Língua

segunda-feira, 13 de outubro de 2014

continuei lendo o rOY wAGNer, me preparando para a prova de Antropologia Contemporânea.

"A crítica pós-moderna diz respeito a nós mesmos, ou seja, aos antropólogos. Clifford talvez seja o exemplo mais nítido. A suposição de que “somos todos nativos” significa isto: ‘nós', antropólogos, também somos nativos. É uma afirmação que recai sobre o Mesmo. A ideia de Wagner, “somos todos antropólogos”, ao contrário, recai sobre o Outro. Ela quer dizer: ‘eles', os nativos, também são antropólogos. Os pós-modernos proclamavam a condição nativa do antropólogo, embora pareçam claramente estar pensando: somos nativos, tudo bem, mas somos mais alguma coisa. Wagner, ao proclamar a condição antropológica do nativo sugere uma implicação mais interessante: eles são antropólogos, mas não são apenas isso. Ou seja, eles são antropólogos, mas de modos muito diversos do que supõe nossa vã epistemologia." (tirado da resenha de Flávio Gordon)

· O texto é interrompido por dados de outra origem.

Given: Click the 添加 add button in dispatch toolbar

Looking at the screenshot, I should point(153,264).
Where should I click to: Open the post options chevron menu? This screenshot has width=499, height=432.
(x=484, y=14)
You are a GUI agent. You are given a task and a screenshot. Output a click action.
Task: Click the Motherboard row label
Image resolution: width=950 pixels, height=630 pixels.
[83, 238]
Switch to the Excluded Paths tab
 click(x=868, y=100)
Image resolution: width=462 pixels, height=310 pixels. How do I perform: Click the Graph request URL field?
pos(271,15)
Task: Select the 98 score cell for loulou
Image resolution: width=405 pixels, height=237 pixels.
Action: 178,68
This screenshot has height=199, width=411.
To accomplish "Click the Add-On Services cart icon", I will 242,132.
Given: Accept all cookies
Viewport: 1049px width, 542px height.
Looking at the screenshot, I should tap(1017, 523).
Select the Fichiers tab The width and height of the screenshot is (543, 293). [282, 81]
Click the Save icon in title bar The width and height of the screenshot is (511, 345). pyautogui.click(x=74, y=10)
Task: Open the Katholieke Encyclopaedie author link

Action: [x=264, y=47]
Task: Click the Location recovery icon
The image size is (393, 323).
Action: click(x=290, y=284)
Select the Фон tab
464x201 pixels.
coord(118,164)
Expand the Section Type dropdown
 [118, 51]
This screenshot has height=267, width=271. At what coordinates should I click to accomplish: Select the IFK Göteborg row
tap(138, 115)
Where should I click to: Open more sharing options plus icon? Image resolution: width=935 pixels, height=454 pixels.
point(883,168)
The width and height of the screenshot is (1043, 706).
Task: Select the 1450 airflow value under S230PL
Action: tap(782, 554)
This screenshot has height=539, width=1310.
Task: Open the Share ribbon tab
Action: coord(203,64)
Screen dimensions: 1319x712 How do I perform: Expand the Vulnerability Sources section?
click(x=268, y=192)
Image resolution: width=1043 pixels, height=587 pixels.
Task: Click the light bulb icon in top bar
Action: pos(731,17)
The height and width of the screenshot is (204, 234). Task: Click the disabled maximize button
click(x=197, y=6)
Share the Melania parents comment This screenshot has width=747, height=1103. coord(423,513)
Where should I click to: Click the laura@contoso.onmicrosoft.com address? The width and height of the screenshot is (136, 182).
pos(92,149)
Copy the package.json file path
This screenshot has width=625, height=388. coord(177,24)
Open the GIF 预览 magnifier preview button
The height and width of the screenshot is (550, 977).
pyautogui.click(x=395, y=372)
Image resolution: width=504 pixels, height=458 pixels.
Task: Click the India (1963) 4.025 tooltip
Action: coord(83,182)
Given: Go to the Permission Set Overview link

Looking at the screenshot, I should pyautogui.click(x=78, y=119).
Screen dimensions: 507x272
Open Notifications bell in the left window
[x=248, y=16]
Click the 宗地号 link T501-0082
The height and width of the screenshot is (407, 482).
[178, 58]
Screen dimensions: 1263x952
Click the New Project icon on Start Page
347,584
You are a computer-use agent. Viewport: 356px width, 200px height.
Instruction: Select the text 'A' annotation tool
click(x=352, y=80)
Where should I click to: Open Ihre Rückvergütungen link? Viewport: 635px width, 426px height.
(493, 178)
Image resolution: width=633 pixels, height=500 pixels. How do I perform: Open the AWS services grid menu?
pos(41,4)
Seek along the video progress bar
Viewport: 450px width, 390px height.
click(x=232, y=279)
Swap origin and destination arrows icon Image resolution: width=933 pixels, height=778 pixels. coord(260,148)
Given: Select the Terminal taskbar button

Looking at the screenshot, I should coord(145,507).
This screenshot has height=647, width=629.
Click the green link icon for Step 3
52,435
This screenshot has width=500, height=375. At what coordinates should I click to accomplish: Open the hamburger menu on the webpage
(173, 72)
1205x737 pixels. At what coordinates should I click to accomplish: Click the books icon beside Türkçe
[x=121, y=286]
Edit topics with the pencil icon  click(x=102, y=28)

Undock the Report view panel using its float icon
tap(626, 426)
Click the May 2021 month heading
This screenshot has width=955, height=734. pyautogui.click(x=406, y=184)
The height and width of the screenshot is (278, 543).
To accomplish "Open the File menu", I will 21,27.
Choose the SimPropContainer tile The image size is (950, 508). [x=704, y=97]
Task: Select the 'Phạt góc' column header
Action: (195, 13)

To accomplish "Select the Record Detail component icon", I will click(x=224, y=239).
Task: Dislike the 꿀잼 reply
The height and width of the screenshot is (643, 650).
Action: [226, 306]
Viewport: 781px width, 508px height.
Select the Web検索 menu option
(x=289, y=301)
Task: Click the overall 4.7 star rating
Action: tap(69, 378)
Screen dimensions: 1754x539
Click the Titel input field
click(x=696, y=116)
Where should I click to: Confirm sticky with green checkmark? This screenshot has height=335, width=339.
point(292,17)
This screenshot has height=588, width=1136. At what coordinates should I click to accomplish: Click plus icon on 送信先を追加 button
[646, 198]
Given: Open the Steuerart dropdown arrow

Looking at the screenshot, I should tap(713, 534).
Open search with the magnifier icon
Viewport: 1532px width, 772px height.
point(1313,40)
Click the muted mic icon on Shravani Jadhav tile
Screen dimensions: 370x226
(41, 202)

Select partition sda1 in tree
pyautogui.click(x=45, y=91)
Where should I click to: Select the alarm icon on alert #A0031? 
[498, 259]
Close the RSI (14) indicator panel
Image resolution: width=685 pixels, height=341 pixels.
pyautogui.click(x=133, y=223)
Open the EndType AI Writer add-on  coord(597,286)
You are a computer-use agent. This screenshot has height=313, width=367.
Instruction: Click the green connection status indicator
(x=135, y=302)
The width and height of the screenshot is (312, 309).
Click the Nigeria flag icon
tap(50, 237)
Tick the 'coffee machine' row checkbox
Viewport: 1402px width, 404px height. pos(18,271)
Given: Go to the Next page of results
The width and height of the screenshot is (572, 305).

e provei uma cerveja excelente: DaDoBier, a primeira microcervejaria do Brasil, fundada em 1995 no sul

fiquei também com vontade de conhecer melhor o Jarmuch dos primeiros tempos (quanto a mim o melhor) porque me mandaram este vídeo com uma cena do seu primeiro filme, Permanent Vacation, que ele fez em 16mm logo após sair da escola de cinema.